* Exercise prompt *
Leaving the pictures out, transcribe the records below exactly.

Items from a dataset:

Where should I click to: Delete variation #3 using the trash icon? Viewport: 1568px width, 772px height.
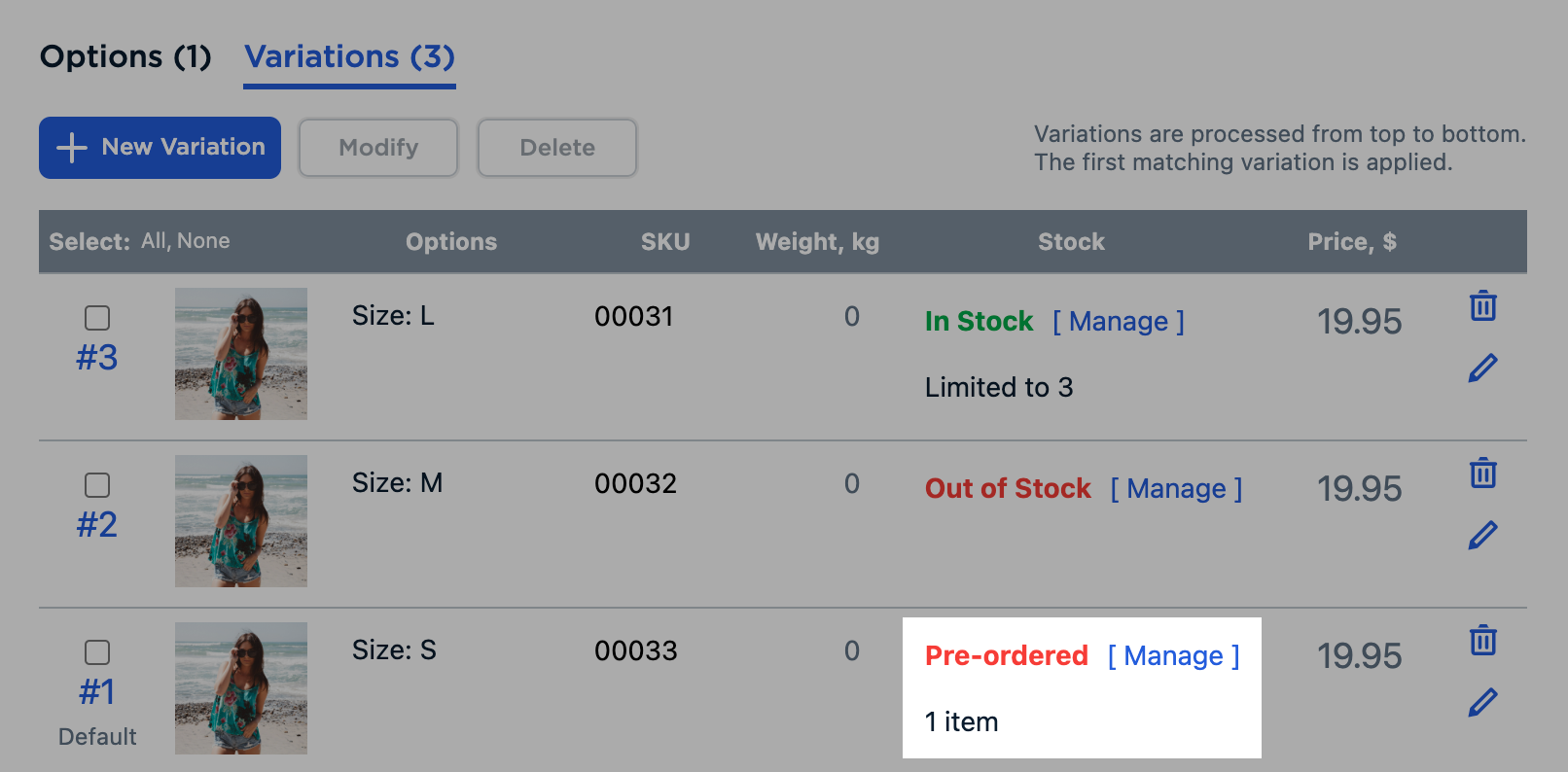pyautogui.click(x=1482, y=305)
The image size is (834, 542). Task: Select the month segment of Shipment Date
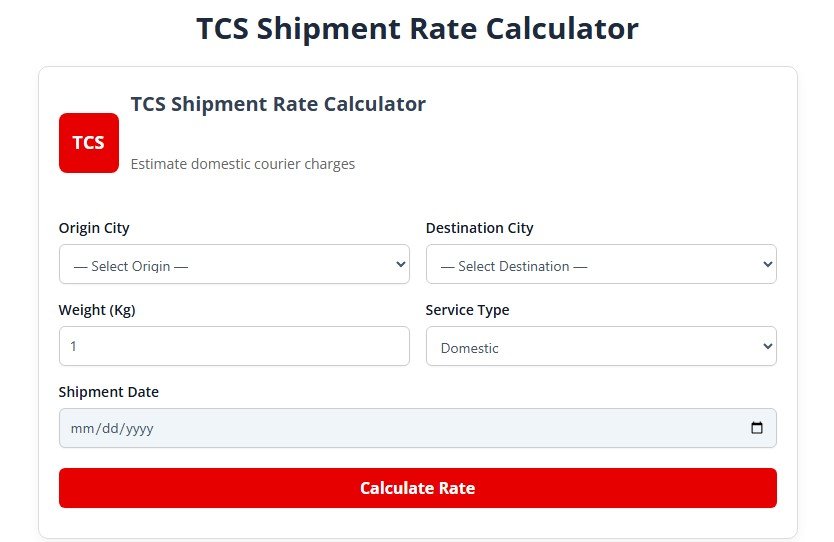tap(80, 428)
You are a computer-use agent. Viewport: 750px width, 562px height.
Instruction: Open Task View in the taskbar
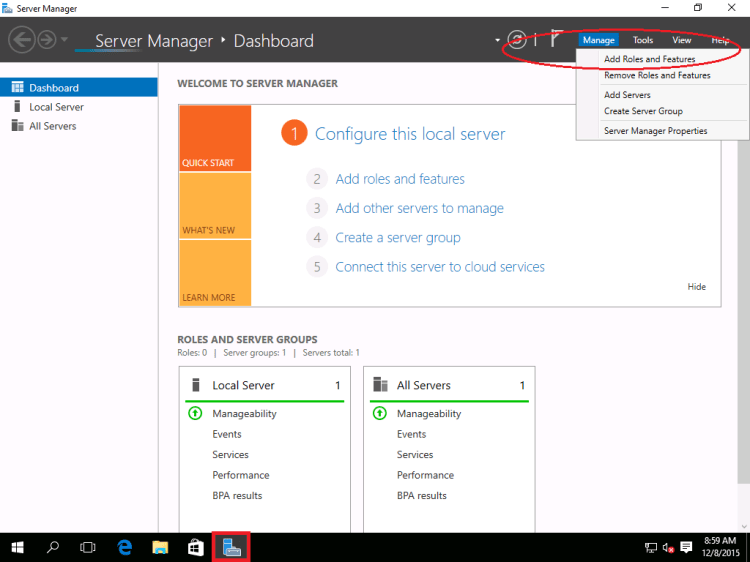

* Result of this exercise *
Where should I click to: Delete variation #3 using the trash icon? Viewport: 1568px width, 772px height.
pyautogui.click(x=1482, y=305)
The image size is (834, 542). Task: Select the month segment of Shipment Date
tap(80, 428)
You are a computer-use agent. Viewport: 750px width, 562px height.
Instruction: Open Task View in the taskbar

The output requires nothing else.